- **Task instructions**:
Your answer must be the full set of entries, repeated exactly.

(Source records)
####################

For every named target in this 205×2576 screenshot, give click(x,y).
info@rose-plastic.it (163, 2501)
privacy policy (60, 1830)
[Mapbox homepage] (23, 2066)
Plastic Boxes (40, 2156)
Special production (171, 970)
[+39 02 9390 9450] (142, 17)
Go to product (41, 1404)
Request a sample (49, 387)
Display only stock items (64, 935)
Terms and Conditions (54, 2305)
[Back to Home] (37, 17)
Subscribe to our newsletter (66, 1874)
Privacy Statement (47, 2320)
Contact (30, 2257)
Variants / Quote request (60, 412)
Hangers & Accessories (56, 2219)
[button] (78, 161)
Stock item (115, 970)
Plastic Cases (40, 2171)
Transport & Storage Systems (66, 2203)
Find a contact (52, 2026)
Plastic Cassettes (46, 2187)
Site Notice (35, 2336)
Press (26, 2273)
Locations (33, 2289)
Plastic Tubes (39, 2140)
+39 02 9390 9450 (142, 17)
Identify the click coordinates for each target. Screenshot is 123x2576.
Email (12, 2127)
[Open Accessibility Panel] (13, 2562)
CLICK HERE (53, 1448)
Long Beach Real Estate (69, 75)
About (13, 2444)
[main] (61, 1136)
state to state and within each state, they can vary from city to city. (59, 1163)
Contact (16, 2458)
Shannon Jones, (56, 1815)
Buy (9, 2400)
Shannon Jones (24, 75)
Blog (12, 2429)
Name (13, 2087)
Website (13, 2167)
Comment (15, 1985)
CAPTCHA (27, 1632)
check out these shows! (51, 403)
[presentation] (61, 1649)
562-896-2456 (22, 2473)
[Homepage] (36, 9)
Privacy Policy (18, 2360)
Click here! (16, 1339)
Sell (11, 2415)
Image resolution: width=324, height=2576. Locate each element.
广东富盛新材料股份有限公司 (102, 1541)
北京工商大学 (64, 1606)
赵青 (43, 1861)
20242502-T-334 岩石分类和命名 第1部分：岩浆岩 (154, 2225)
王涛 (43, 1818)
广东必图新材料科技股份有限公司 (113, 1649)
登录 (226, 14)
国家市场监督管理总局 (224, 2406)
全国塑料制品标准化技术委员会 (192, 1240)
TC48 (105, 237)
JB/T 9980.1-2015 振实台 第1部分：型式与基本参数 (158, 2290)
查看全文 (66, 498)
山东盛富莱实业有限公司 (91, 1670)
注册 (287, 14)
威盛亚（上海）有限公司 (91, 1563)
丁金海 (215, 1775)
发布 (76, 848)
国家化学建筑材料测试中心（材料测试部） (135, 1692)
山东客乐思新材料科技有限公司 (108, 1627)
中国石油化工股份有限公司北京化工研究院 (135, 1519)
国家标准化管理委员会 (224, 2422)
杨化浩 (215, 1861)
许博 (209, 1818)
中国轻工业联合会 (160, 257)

####################

- **The completed task**:
For every named target in this 205×2576 screenshot, give click(x,y).
info@rose-plastic.it (163, 2501)
privacy policy (60, 1830)
[Mapbox homepage] (23, 2066)
Plastic Boxes (40, 2156)
Special production (171, 970)
[+39 02 9390 9450] (142, 17)
Go to product (41, 1404)
Request a sample (49, 387)
Display only stock items (64, 935)
Terms and Conditions (54, 2305)
[Back to Home] (37, 17)
Subscribe to our newsletter (66, 1874)
Privacy Statement (47, 2320)
Contact (30, 2257)
Variants / Quote request (60, 412)
Hangers & Accessories (56, 2219)
[button] (78, 161)
Stock item (115, 970)
Plastic Cases (40, 2171)
Transport & Storage Systems (66, 2203)
Find a contact (52, 2026)
Plastic Cassettes (46, 2187)
Site Notice (35, 2336)
Press (26, 2273)
Locations (33, 2289)
Plastic Tubes (39, 2140)
+39 02 9390 9450 (142, 17)
Identify the click coordinates for each target. Screenshot is 123x2576.
Email (12, 2127)
[Open Accessibility Panel] (13, 2562)
CLICK HERE (53, 1448)
Long Beach Real Estate (69, 75)
About (13, 2444)
[main] (61, 1136)
state to state and within each state, they can vary from city to city. (59, 1163)
Contact (16, 2458)
Shannon Jones, (56, 1815)
Buy (9, 2400)
Shannon Jones (24, 75)
Blog (12, 2429)
Name (13, 2087)
Website (13, 2167)
Comment (15, 1985)
CAPTCHA (27, 1632)
check out these shows! (51, 403)
[presentation] (61, 1649)
562-896-2456 (22, 2473)
[Homepage] (36, 9)
Privacy Policy (18, 2360)
Click here! (16, 1339)
Sell (11, 2415)
Image resolution: width=324, height=2576. Locate each element.
广东富盛新材料股份有限公司 (102, 1541)
北京工商大学 (64, 1606)
赵青 (43, 1861)
20242502-T-334 岩石分类和命名 第1部分：岩浆岩 (154, 2225)
王涛 (43, 1818)
广东必图新材料科技股份有限公司 (113, 1649)
登录 (226, 14)
国家市场监督管理总局 (224, 2406)
全国塑料制品标准化技术委员会 (192, 1240)
TC48 (105, 237)
JB/T 9980.1-2015 振实台 第1部分：型式与基本参数 (158, 2290)
查看全文 (66, 498)
山东盛富莱实业有限公司 (91, 1670)
注册 (287, 14)
威盛亚（上海）有限公司 (91, 1563)
丁金海 (215, 1775)
发布 (76, 848)
国家化学建筑材料测试中心（材料测试部） (135, 1692)
山东客乐思新材料科技有限公司 (108, 1627)
中国石油化工股份有限公司北京化工研究院 (135, 1519)
国家标准化管理委员会 (224, 2422)
杨化浩 (215, 1861)
许博 (209, 1818)
中国轻工业联合会 (160, 257)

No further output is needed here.